I met Abra last year at iFLT in Chattanooga. It was her first iFLT and it was an experience that empowered her to ditch the textbook and teach mostly with stories, PQA and FVR. I met Abra again at the Ohio Foreign Language Association’s conference a few weeks ago. She attended one of my workshops and I could tell, when I made eye contact with her, that my message of creating a #NationOfAdvocates through CI was a mission she deeply shared.
In early April, Abra shared this post on the iFLT/NTPRS/CI Teaching FB page. This is the kind of message that CI teachers need to share publicly. It’s the type of message that will inspire CI-curious teachers to take the next step.
I had 3 of my students from last year (my first official year of trying CI completely in my classes with no textbook, without really being trained).
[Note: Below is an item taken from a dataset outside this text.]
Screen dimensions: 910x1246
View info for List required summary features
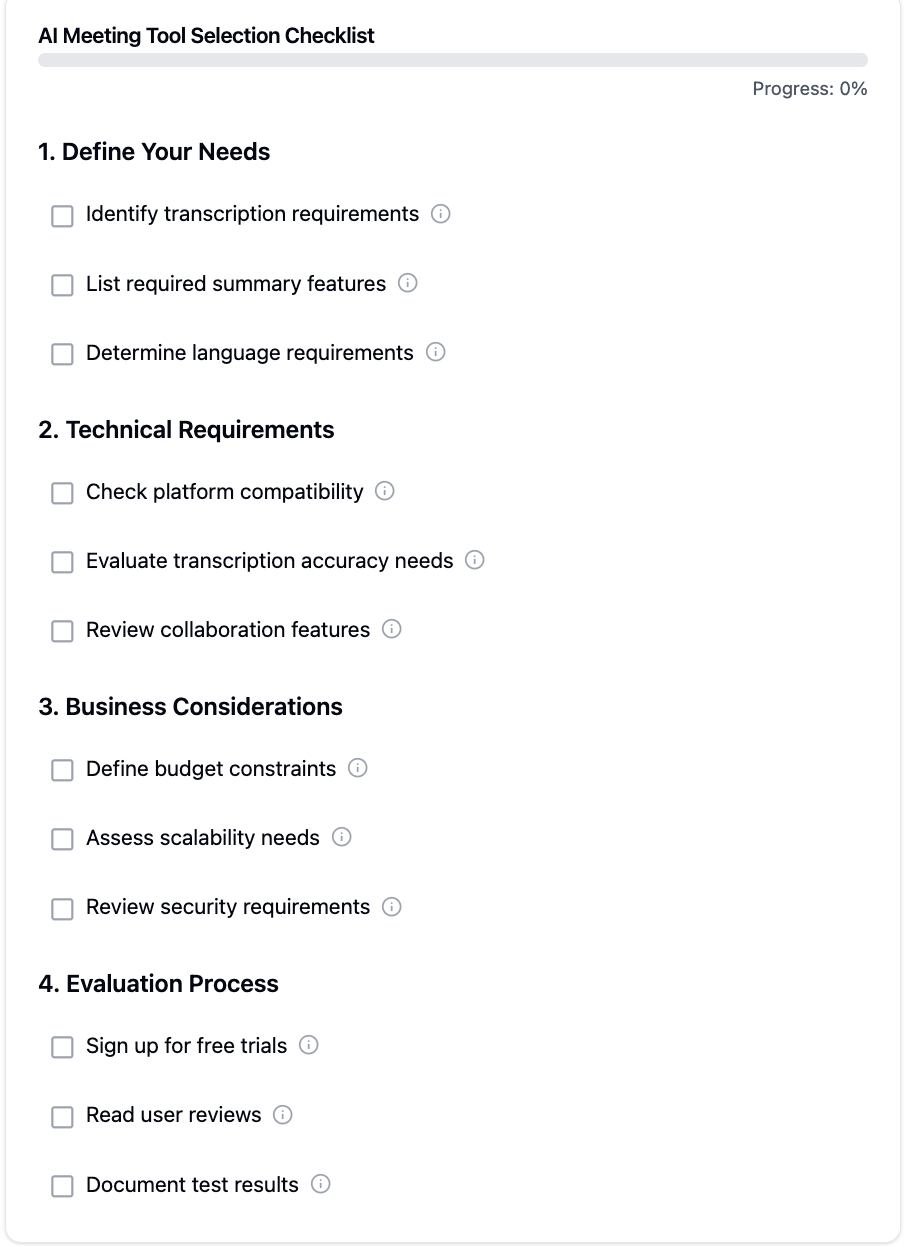407,284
We did a lot of stories, used a lot of materials from Martina Bex and many blogs from generous people who shared their ideas online, and just experimented a lot. Of these three boys, all three were with me for Spanish 2 and Spanish 3 (block schedule), and one continued on to Spanish 4 with another teacher. They may not have been as successful in a traditional class, but they bought into the format that I was using, and they had a lot of fun. When they came in today, one said to me, “Señora, I DIDN’T forget all of what you taught me.” They proceeded to converse with me in Spanish for a few minutes. This young man has not had Spanish class for almost a year! I am so used to hearing, “I don’t remember anything.” What a difference!
What’s the big deal? The big deal is that we need a broader understanding of what it means to be successful. These three students may not have been successful in a traditional class. But the approach of story-asking, personalized questions and answers, and free voluntary reading is personalized and responsive to their identities. So much so that they found enough success to choose to enroll in level 3, the invisible gate that can keep students from enrolling in more prestigious higher ed programs.
Don’t take this lightly. It’s real and it’s really important. If there are techniques and strategies that can result in our most vulnerable or unlikely students choosing to return for more, they should be shouted from the mountain tops!
And that’s what we need to do: Shout from the mountain tops! By embracing comprehension-based techniques and strategies, especially until our students are strong intermediates, we CAN drive up the numbers of students who choose to continue and this includes those students who are least likely to continue: mostly males and students of color. And that means we produce, over time, communities in which more adults have experienced joyful and successful language classes and are more likely, as parents, community leaders and legislators, to support the learning of culture and acquisition of language.